Output each entry exactly as written.

**********

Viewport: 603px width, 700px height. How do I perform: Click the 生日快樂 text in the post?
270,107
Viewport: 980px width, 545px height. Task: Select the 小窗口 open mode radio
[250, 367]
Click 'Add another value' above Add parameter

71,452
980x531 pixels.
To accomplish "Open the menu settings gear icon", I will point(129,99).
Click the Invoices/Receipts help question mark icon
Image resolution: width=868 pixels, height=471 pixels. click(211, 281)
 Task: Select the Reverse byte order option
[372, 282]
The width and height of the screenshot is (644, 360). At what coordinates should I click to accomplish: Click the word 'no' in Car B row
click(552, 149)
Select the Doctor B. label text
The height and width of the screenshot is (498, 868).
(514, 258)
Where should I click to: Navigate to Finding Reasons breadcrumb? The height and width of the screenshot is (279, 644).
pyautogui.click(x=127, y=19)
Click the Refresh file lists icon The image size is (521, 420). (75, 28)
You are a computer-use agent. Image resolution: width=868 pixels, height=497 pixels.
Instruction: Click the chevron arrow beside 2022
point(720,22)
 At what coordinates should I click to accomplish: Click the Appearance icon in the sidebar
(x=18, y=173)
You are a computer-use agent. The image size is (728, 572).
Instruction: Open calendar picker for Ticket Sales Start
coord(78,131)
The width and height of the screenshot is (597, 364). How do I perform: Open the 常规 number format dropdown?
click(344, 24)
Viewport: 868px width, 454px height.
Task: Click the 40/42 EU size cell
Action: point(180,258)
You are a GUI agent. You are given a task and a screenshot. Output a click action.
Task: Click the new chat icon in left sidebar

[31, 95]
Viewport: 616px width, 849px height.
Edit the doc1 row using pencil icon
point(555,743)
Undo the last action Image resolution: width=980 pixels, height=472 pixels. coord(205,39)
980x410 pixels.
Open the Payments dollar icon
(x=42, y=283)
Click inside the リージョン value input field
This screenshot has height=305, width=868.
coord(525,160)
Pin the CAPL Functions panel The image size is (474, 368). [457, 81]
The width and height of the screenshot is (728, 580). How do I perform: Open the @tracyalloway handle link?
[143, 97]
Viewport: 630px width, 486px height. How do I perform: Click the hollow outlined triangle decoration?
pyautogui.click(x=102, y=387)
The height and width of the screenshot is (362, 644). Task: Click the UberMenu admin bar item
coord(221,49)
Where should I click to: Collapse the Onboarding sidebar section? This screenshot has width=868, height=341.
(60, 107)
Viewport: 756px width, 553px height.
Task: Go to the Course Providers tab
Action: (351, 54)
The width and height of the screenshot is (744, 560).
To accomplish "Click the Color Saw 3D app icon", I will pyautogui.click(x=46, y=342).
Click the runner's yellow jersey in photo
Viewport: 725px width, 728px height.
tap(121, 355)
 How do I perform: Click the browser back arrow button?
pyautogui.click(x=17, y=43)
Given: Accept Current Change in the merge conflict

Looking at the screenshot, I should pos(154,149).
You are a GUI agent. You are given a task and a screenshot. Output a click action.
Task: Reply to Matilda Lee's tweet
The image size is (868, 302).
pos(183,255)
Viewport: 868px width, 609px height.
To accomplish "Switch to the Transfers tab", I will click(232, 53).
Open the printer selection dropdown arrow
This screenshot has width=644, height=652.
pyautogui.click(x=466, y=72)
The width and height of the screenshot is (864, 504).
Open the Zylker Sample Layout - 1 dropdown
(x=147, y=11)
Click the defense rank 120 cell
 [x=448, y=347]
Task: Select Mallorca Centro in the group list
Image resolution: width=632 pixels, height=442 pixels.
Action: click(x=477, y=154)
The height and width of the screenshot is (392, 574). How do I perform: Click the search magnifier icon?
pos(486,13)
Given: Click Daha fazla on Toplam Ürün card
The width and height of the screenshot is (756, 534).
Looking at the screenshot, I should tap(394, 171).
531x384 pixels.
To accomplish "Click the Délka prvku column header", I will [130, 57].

**********

RESPONSE TO THIS EXERCISE ▸
Viewport: 603px width, 700px height. How do I perform: Click the 生日快樂 text in the post?
270,107
Viewport: 980px width, 545px height. Task: Select the 小窗口 open mode radio
[250, 367]
Click 'Add another value' above Add parameter

71,452
980x531 pixels.
To accomplish "Open the menu settings gear icon", I will point(129,99).
Click the Invoices/Receipts help question mark icon
Image resolution: width=868 pixels, height=471 pixels. click(211, 281)
 Task: Select the Reverse byte order option
[372, 282]
The width and height of the screenshot is (644, 360). At what coordinates should I click to accomplish: Click the word 'no' in Car B row
click(552, 149)
Select the Doctor B. label text
The height and width of the screenshot is (498, 868).
(514, 258)
Where should I click to: Navigate to Finding Reasons breadcrumb? The height and width of the screenshot is (279, 644).
pyautogui.click(x=127, y=19)
Click the Refresh file lists icon The image size is (521, 420). (75, 28)
You are a computer-use agent. Image resolution: width=868 pixels, height=497 pixels.
Instruction: Click the chevron arrow beside 2022
point(720,22)
 At what coordinates should I click to accomplish: Click the Appearance icon in the sidebar
(x=18, y=173)
You are a computer-use agent. The image size is (728, 572).
Instruction: Open calendar picker for Ticket Sales Start
coord(78,131)
The width and height of the screenshot is (597, 364). How do I perform: Open the 常规 number format dropdown?
click(344, 24)
Viewport: 868px width, 454px height.
Task: Click the 40/42 EU size cell
Action: point(180,258)
You are a GUI agent. You are given a task and a screenshot. Output a click action.
Task: Click the new chat icon in left sidebar

[31, 95]
Viewport: 616px width, 849px height.
Edit the doc1 row using pencil icon
point(555,743)
Undo the last action Image resolution: width=980 pixels, height=472 pixels. coord(205,39)
980x410 pixels.
Open the Payments dollar icon
(x=42, y=283)
Click inside the リージョン value input field
This screenshot has height=305, width=868.
coord(525,160)
Pin the CAPL Functions panel The image size is (474, 368). [457, 81]
The width and height of the screenshot is (728, 580). How do I perform: Open the @tracyalloway handle link?
[143, 97]
Viewport: 630px width, 486px height. How do I perform: Click the hollow outlined triangle decoration?
pyautogui.click(x=102, y=387)
The height and width of the screenshot is (362, 644). Task: Click the UberMenu admin bar item
coord(221,49)
Where should I click to: Collapse the Onboarding sidebar section? This screenshot has width=868, height=341.
(60, 107)
Viewport: 756px width, 553px height.
Task: Go to the Course Providers tab
Action: (351, 54)
The width and height of the screenshot is (744, 560).
To accomplish "Click the Color Saw 3D app icon", I will pyautogui.click(x=46, y=342).
Click the runner's yellow jersey in photo
Viewport: 725px width, 728px height.
tap(121, 355)
 How do I perform: Click the browser back arrow button?
pyautogui.click(x=17, y=43)
Given: Accept Current Change in the merge conflict

Looking at the screenshot, I should pos(154,149).
You are a GUI agent. You are given a task and a screenshot. Output a click action.
Task: Reply to Matilda Lee's tweet
The image size is (868, 302).
pos(183,255)
Viewport: 868px width, 609px height.
To accomplish "Switch to the Transfers tab", I will click(232, 53).
Open the printer selection dropdown arrow
This screenshot has width=644, height=652.
pyautogui.click(x=466, y=72)
The width and height of the screenshot is (864, 504).
Open the Zylker Sample Layout - 1 dropdown
(x=147, y=11)
Click the defense rank 120 cell
 [x=448, y=347]
Task: Select Mallorca Centro in the group list
Image resolution: width=632 pixels, height=442 pixels.
Action: click(x=477, y=154)
The height and width of the screenshot is (392, 574). How do I perform: Click the search magnifier icon?
pos(486,13)
Given: Click Daha fazla on Toplam Ürün card
The width and height of the screenshot is (756, 534).
Looking at the screenshot, I should tap(394, 171).
531x384 pixels.
To accomplish "Click the Délka prvku column header", I will [130, 57].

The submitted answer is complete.